◆ Exercise
Reproduce each of the following lines verbatim, in order, without changing any characters.
= = =
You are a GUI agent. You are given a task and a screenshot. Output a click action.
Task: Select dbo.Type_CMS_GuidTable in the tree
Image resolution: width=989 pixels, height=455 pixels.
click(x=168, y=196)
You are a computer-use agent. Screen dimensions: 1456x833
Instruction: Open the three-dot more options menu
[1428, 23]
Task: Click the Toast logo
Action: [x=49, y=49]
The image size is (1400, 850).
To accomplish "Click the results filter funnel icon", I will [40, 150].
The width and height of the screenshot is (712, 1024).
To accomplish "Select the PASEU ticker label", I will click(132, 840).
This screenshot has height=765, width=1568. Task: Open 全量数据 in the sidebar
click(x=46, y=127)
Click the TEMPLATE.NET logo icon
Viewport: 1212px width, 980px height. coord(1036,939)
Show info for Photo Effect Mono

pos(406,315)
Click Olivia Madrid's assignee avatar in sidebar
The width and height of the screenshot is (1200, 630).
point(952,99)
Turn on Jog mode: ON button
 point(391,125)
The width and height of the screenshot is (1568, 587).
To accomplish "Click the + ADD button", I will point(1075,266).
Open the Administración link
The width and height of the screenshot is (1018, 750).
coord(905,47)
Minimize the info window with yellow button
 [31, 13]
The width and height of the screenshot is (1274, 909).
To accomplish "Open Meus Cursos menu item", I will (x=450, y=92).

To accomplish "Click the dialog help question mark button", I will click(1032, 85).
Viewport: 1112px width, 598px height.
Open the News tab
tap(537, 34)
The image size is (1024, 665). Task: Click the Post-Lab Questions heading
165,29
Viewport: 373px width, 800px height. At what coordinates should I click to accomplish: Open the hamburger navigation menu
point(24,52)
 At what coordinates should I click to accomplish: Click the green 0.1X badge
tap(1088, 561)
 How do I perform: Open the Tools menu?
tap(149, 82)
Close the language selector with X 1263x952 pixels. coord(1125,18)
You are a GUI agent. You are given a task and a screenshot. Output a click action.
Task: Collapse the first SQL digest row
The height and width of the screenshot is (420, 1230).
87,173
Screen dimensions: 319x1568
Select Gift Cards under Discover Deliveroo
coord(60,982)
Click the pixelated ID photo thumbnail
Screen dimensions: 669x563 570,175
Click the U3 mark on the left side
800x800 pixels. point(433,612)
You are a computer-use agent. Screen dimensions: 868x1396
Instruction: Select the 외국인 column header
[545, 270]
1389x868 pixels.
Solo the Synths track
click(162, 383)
= = =
◆ Answer to the problem
You are a GUI agent. You are given a task and a screenshot. Output a click action.
Task: Select dbo.Type_CMS_GuidTable in the tree
Image resolution: width=989 pixels, height=455 pixels.
click(x=168, y=196)
You are a computer-use agent. Screen dimensions: 1456x833
Instruction: Open the three-dot more options menu
[1428, 23]
Task: Click the Toast logo
Action: [x=49, y=49]
The image size is (1400, 850).
To accomplish "Click the results filter funnel icon", I will [40, 150].
The width and height of the screenshot is (712, 1024).
To accomplish "Select the PASEU ticker label", I will click(132, 840).
This screenshot has height=765, width=1568. Task: Open 全量数据 in the sidebar
click(x=46, y=127)
Click the TEMPLATE.NET logo icon
Viewport: 1212px width, 980px height. coord(1036,939)
Show info for Photo Effect Mono

pos(406,315)
Click Olivia Madrid's assignee avatar in sidebar
The width and height of the screenshot is (1200, 630).
point(952,99)
Turn on Jog mode: ON button
 point(391,125)
The width and height of the screenshot is (1568, 587).
To accomplish "Click the + ADD button", I will point(1075,266).
Open the Administración link
The width and height of the screenshot is (1018, 750).
coord(905,47)
Minimize the info window with yellow button
 [31, 13]
The width and height of the screenshot is (1274, 909).
To accomplish "Open Meus Cursos menu item", I will (x=450, y=92).

To accomplish "Click the dialog help question mark button", I will click(1032, 85).
Viewport: 1112px width, 598px height.
Open the News tab
tap(537, 34)
The image size is (1024, 665). Task: Click the Post-Lab Questions heading
165,29
Viewport: 373px width, 800px height. At what coordinates should I click to accomplish: Open the hamburger navigation menu
point(24,52)
 At what coordinates should I click to accomplish: Click the green 0.1X badge
tap(1088, 561)
 How do I perform: Open the Tools menu?
tap(149, 82)
Close the language selector with X 1263x952 pixels. coord(1125,18)
You are a GUI agent. You are given a task and a screenshot. Output a click action.
Task: Collapse the first SQL digest row
The height and width of the screenshot is (420, 1230).
87,173
Screen dimensions: 319x1568
Select Gift Cards under Discover Deliveroo
coord(60,982)
Click the pixelated ID photo thumbnail
Screen dimensions: 669x563 570,175
Click the U3 mark on the left side
800x800 pixels. point(433,612)
You are a computer-use agent. Screen dimensions: 868x1396
Instruction: Select the 외국인 column header
[545, 270]
1389x868 pixels.
Solo the Synths track
click(162, 383)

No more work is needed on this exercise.